Tested briefly the ome_zarr download workflow which had been reported to be broken with the node duplication strategy (https://forum.image.sc/t/hcs-ome-zarr-data-unable-to-download/57114/9). ome_zarr download https://uk1s3.embassy.ebi.ac.uk/idr/zarr/v0.4/idr0001A/2551.zarr/ now fails with an issue similar to https://github.com/ome/ome-zarr-py/pull/207#issuecomment-1169871967 i.e.

downloading...
   2551.zarr
   2551.zarr/labels
to .
Traceback (most recent call last):
  File "/Users/sbesson/miniconda3/envs/napari/bin/ome_zarr", line 8, in <module>
    sys.exit(main())
  File "/Users/sbesson/miniconda3/envs/napari/lib/python3.10/site-packages/ome_zarr/cli.py", line 166, in main
    ns.func(ns)
  File "/Users/sbesson/miniconda3/envs/napari/lib/python3.10/site-packages/ome_zarr/cli.py", line 35, in download
    zarr_download(args.path, args.output)
  File "/Users/sbesson/miniconda3/envs/napari/lib/python3.10/site-packages/ome_zarr/utils.py", line 101, in download
    zarr.group(str(target_path))
  File "/Users/sbesson/miniconda3/envs/napari/lib/python3.10/site-packages/zarr/hierarchy.py", line 1263, in group
    return Group(store, read_only=False, chunk_store=chunk_store,
  File "/Users/sbesson/miniconda3/envs/napari/lib/python3.10/site-packages/zarr/hierarchy.py", line 164, in __init__
    self._meta = self._store._metadata_class.decode_group_metadata(meta_bytes)
  File "/Users/sbesson/miniconda3/envs/napari/lib/python3.10/site-packages/zarr/meta.py", line 203, in decode_group_metadata
    raise MetadataError("unsupported zarr format: %s" % zarr_format)
zarr.errors.MetadataError: unsupported zarr format: None

From my side this raises two high-level questions:

  1. data representation: as shown above, attaching the PlateLabels spec either to the plate node or to a fictive node has unexpected consequences on downstream API. Conceptually, the introduction of an organic Spec implementation unspecified in https://ngff.openmicroscopy.org/ confuses me and the lack of specification is likely related to all the issues above. Do we foresee a driver for PlateLabels outside napari? If so, would it help to keep the nodes/spec classes in ome_zarr as a strict representation the OME-NGFF specification and instead try to migrate this creation of the composite layer logic at the level of napari-ome-zarr ?
  2. performance : independently of the decision on the architecture above, loading labels metadata across N nodes has a computational cost especially when working with remote datasets. Possibly, some profiling might point out towards some easy improvements in the current code. Moving forward, could we foresee making additional usage of dask for these use cases to schedule and distribute the metadata retrieval?

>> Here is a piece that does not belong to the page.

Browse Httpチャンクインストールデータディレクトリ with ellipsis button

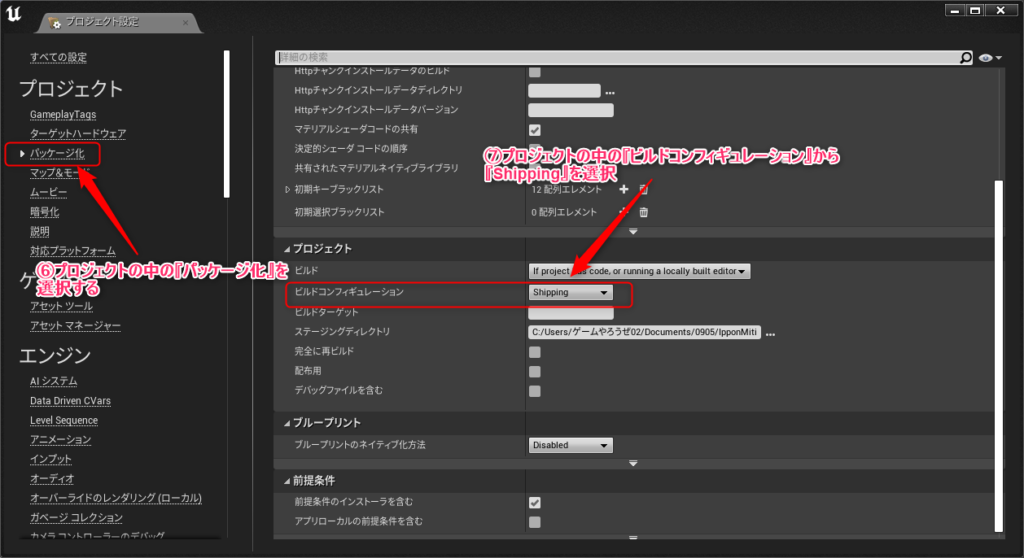click(x=609, y=91)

sbesson avatar Jul 12 '22 14:07 sbesson

For the images at e.g. https://idr.openmicroscopy.org/webclient/img_detail/1229801/ the masks have no Z-index, and they are currently exported as a 2D labels (e.g. see https://ome.github.io/ome-ngff-validator/?source=https://uk1s3.embassy.ebi.ac.uk/idr/zarr/v0.4/idr0001A/2551.zarr/A/1/0/labels/0/). I imagine this issue could be solved in a couple of ways:

  • We could duplicate the 2D labels for every Z-index to give us a 3D labels. This is a bit of data duplication, not so much for 1 image but increases for a Plate, and could be larger for bigger images.
  • Alternatively I wonder if we could use a coordinateTransform to specify that the single 2D mask should be transformed to span the entire Z-stack? Currently this wouldn't work for a 2D mask, since the coordinateTransform could only be applied to the 2 X/Y axes. But if we had a 3D labels data with Z-axis of size=1, then it might work (at least for a single image - could get trickier for a whole plate)

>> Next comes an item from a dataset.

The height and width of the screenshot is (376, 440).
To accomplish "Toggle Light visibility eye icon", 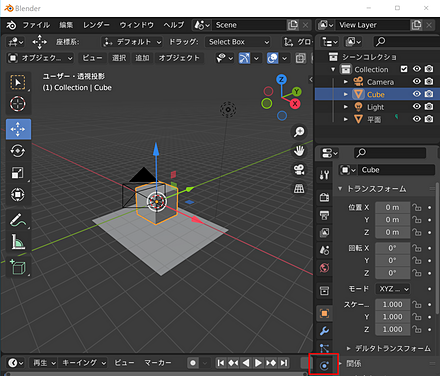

I don't know of a way for a napari reader plugin to add anything to the napari UI: https://napari.org/stable/plugins/contributions.html#contributions-readers but I guess napari-ome-zarr could also include a UI widget plugin that could perhaps access metadata associated with the Plate layer and request that data from a different Field is loaded as new layers (maybe replacing the original layers)?

Migrating all of the PlateLabels logic to napari-ome-zarr seems like a nice idea (to avoid the node-traversal issues we're seeing) but that class is a subclass of the Plate spec, so it would be a fair bit of work and would mean that napari-ome-zarr really has to know a lot more about the OME-NGFF spec, instead of just passing data and metadata to napari.

Performance: the only way I can see to avoid making so many requests is to make some assumptions: e.g. assume that the labels are all named the same for each image. This is similar to previous assumptions (in vizarr) that the path to each Image in all Wells would be the same (https://github.com/hms-dbmi/vizarr/issues/118), which had to be reverted. We do assume that all labels are the same shape and dtype.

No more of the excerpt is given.